• [What needs to be done]: Reproduce the rows below word for word, starting with the line that contains "Task: Click the collapse" and going on through the end of the rows. Leave the pictures out of your answer.

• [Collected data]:

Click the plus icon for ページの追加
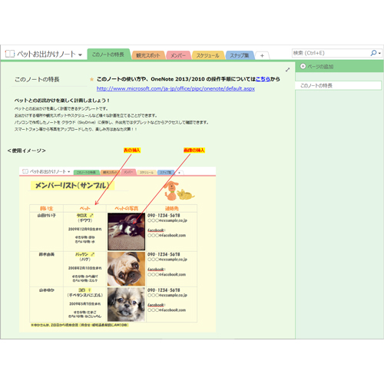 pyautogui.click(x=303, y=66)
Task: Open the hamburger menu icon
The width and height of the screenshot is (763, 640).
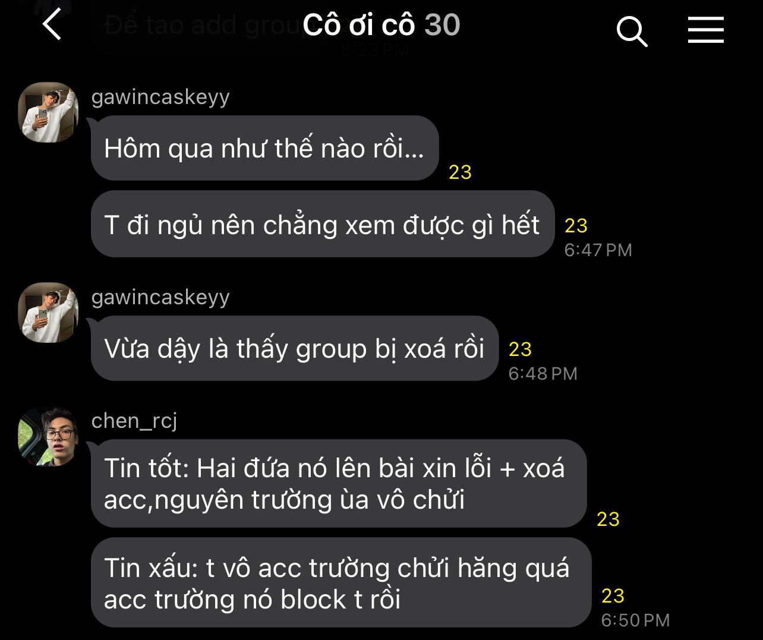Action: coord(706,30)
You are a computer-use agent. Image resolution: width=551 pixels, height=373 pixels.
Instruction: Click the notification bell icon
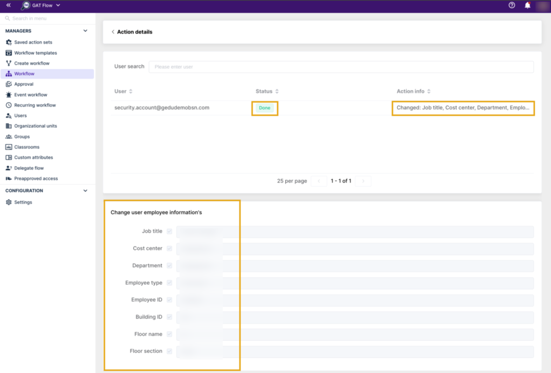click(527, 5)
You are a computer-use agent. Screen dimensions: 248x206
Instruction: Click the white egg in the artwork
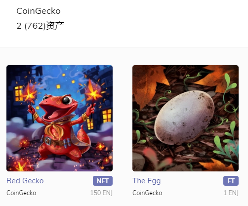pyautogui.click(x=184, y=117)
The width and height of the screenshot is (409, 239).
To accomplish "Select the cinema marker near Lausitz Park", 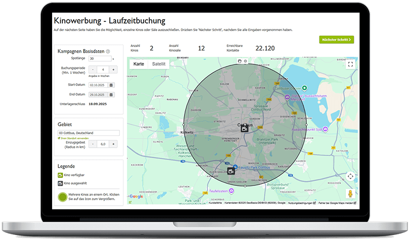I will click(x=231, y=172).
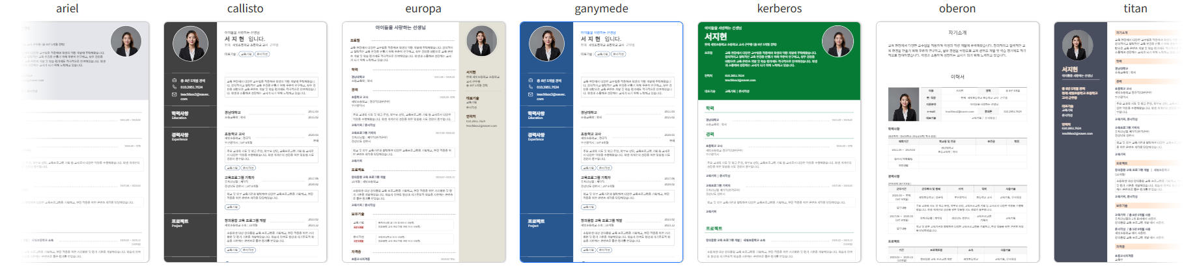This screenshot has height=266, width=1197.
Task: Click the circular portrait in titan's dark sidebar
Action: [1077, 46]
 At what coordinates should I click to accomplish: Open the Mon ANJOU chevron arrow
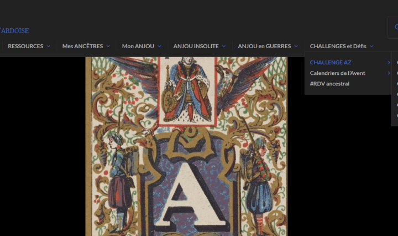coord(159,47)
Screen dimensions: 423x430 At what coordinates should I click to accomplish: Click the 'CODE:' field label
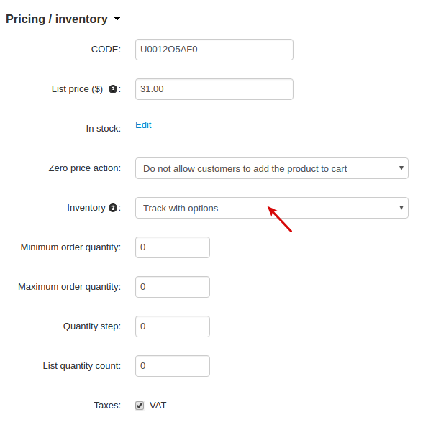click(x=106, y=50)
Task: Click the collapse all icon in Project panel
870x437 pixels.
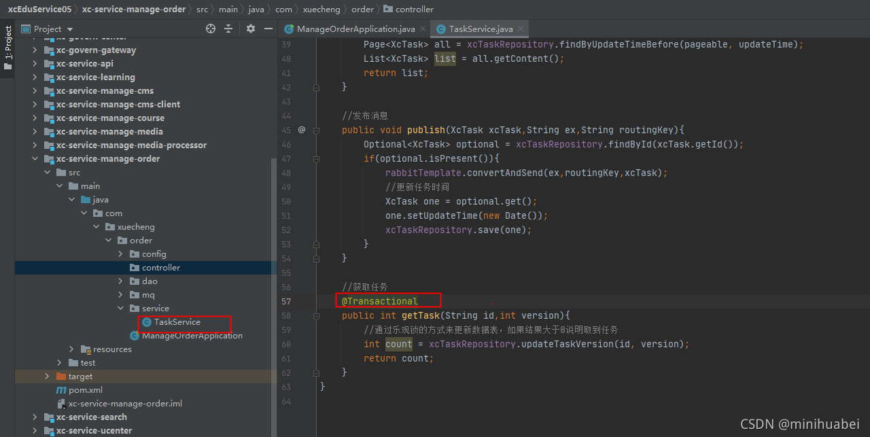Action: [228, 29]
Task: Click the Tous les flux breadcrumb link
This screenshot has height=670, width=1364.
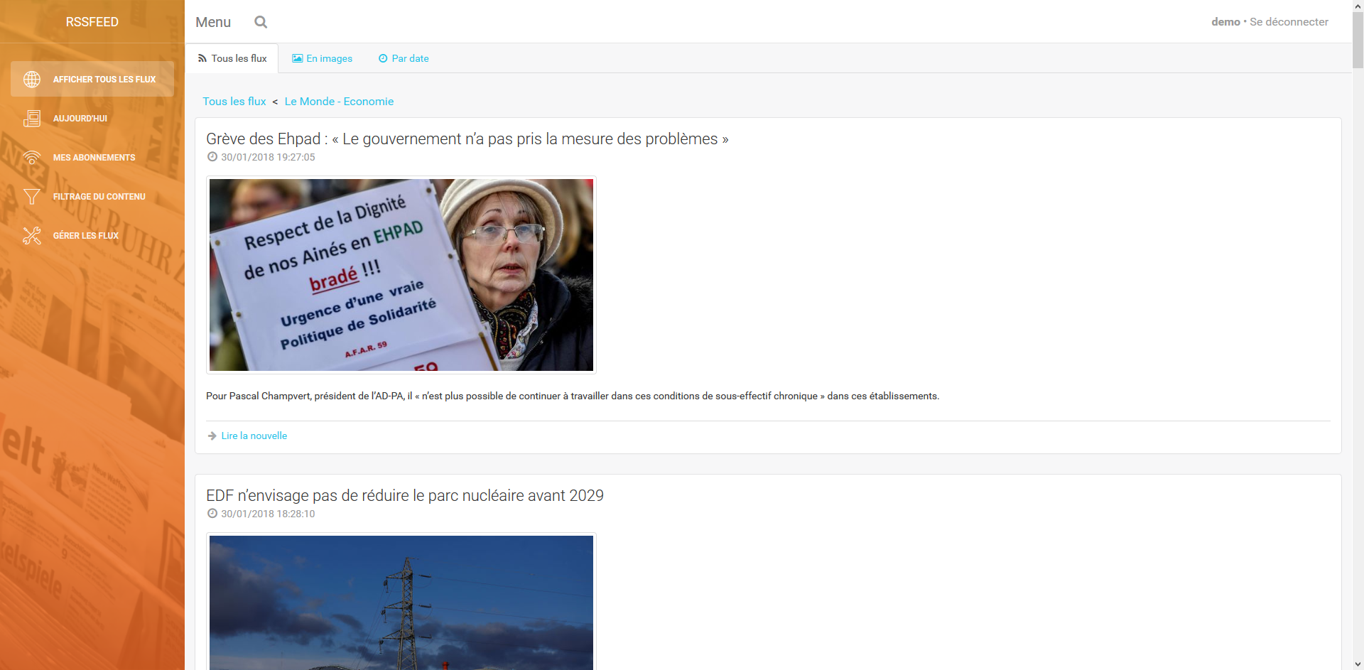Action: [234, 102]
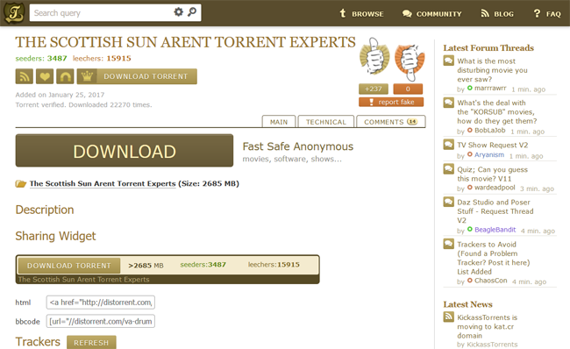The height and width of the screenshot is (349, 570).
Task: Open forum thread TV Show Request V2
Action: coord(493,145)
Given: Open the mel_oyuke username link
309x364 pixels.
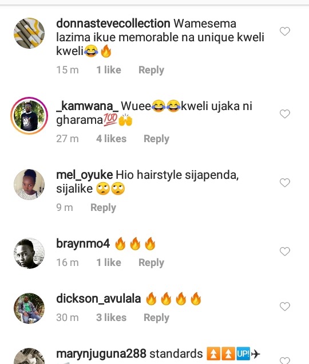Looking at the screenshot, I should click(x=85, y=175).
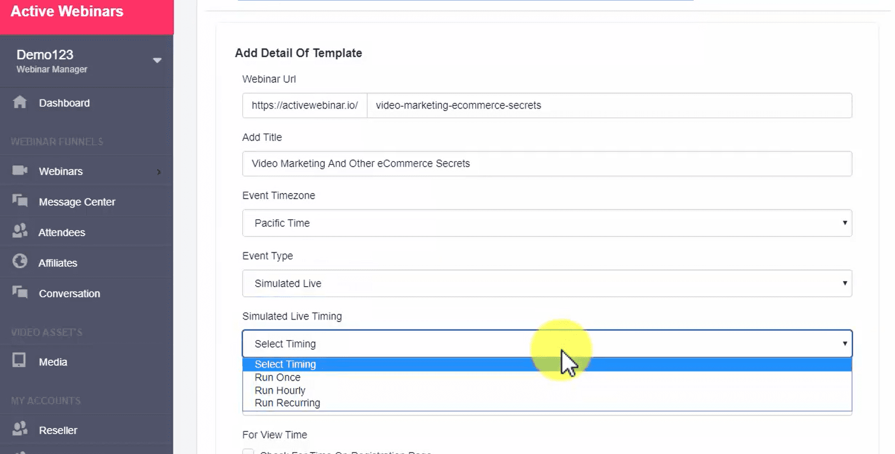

• [The answer]:
Task: Click the collapse all icon in Project panel
870x437 pixels.
Action: [228, 29]
Task: Click the Tous les flux breadcrumb link
This screenshot has height=670, width=1364.
Action: [234, 102]
The height and width of the screenshot is (349, 570).
Task: Open forum thread TV Show Request V2
Action: coord(493,145)
Given: Open the mel_oyuke username link
309x364 pixels.
Looking at the screenshot, I should click(x=85, y=175).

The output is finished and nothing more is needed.